Annonce américaine sur les FAD’H : Ricardo Germain appelle à la prudence

L’annonce d’un financement américain en faveur des Forces Armées d’Haïti (FAD’H) suscite de nombreuses réactions dans l’espace public. Invité, le mardi 24 février, à l’émission Panel Magik sur Radio Magik 9, l’analyste Ricardo Germain a livré une lecture nuancée de cette décision, appelant à éviter toute interprétation hâtive.

Port-au-Prince, 25 février 2026. —Selon lui, l’enthousiasme suscité par cette annonce paraît prématuré. Le montant évoqué, explique-t-il, reste limité et ne saurait être interprété comme un engagement durable. Il rappelle que le décaissement dépend de plusieurs étapes institutionnelles aux États-Unis, notamment de l’examen du Sénat des États-Unis, ce qui signifie que l’aide pourrait être modifiée, retardée ou suspendue.

L’analyste insiste également sur le caractère non définitif de l’initiative, qu’il présente comme une phase d’évaluation. À ses yeux, États-Unis observeront la capacité des autorités haïtiennes à structurer l’institution militaire avant d’envisager un appui plus conséquent. Il estime que cette contribution constitue davantage un signal diplomatique qu’un tournant sécuritaire majeur. Il souligne par ailleurs l’absence d’un partenariat militaire structuré entre les deux pays et déplore le manque d’un plan stratégique clair au sein des FAD’H définissant priorités, organisation et perspectives de développement.
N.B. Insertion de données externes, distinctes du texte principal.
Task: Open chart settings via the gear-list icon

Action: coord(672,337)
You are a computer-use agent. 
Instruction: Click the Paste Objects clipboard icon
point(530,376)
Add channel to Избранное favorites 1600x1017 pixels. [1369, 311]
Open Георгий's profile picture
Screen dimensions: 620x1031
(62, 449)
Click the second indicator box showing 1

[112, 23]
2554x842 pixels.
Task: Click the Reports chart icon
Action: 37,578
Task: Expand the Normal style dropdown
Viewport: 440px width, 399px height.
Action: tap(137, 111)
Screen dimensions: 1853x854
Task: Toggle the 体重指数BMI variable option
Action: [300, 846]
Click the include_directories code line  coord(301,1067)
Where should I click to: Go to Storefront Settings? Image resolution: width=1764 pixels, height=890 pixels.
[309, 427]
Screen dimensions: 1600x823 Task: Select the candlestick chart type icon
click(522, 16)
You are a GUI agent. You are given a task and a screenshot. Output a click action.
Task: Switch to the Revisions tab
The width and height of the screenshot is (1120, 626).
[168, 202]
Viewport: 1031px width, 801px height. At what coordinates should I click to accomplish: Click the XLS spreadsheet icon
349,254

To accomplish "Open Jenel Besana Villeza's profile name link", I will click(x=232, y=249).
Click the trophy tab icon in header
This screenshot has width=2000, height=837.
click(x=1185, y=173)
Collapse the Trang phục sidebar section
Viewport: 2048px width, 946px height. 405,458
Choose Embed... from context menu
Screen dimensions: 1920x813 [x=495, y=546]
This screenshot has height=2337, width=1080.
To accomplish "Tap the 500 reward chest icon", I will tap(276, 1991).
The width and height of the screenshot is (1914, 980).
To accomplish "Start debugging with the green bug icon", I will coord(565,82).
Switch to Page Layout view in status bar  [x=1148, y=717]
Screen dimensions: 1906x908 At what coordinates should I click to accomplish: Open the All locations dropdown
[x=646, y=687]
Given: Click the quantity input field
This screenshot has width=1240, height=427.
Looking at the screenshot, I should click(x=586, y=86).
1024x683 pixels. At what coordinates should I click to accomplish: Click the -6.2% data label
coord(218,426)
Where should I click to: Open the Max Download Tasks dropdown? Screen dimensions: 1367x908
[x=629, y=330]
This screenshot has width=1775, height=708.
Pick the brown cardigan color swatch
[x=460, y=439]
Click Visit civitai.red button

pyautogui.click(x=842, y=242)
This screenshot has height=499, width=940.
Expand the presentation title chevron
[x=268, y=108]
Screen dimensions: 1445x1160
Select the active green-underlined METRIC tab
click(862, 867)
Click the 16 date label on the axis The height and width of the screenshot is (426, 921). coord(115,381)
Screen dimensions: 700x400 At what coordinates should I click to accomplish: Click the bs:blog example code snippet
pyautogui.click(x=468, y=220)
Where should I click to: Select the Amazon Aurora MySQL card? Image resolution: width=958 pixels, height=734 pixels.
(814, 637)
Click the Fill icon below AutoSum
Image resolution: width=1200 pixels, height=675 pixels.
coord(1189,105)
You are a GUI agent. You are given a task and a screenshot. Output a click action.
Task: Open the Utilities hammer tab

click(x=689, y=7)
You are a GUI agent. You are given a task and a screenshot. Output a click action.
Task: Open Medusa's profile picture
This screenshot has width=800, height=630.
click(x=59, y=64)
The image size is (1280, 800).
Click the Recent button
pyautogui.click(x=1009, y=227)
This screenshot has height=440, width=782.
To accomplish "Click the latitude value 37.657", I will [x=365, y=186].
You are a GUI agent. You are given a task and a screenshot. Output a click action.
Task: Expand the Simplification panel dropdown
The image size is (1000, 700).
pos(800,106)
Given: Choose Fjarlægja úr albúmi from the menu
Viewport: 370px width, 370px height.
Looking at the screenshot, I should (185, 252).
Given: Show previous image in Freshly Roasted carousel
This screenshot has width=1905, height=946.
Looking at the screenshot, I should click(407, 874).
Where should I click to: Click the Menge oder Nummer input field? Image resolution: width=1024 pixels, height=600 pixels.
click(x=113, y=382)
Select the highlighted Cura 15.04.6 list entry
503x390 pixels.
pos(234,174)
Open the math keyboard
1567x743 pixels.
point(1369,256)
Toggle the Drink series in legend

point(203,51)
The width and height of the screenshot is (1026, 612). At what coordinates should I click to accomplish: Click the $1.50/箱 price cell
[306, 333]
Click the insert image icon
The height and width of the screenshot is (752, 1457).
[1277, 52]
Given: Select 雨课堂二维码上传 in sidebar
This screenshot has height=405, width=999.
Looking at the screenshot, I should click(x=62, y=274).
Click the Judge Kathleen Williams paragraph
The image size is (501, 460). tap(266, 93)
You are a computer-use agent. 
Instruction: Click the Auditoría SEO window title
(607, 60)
La reconstitution du Ministère de la Défense d’Haïti et de l’armée, rappelle-t-il, s’est effectuée dans un contexte d’urgence sécuritaire. Selon lui, cette situation a favorisé des décisions rapides, laissant en suspens plusieurs questions conceptuelles. Il observe que les militaires interviennent principalement en appui à la Police Nationale d’Haïti, sans réelle autonomie opérationnelle, ce qui témoignerait de limites structurelles persistantes. Il évoque également les réticences américaines exprimées dès 2017, liées à la crainte d’un retour aux pratiques de l’ancienne armée plutôt qu’à la mise en place d’une force modernisée.

Le soutien annoncé devrait notamment permettre l’acquisition d’équipements et de services de défense, en particulier pour les gardes-côtes, dans le cadre du programme américain de financement militaire étranger et des opérations de maintien de la paix. Il s’agit du premier appui financier direct accordé aux FAD’H depuis 1990.

En conclusion, Ricardo Germain appelle à la retenue. Selon lui, rien ne garantit que cette aide se traduira par une transformation structurelle de l’institution. Au-delà de l’annonce, estime-t-il, l’avenir des Forces armées d’Haïti dépendra surtout de la capacité des autorités à définir une vision cohérente et crédible de la défense nationale.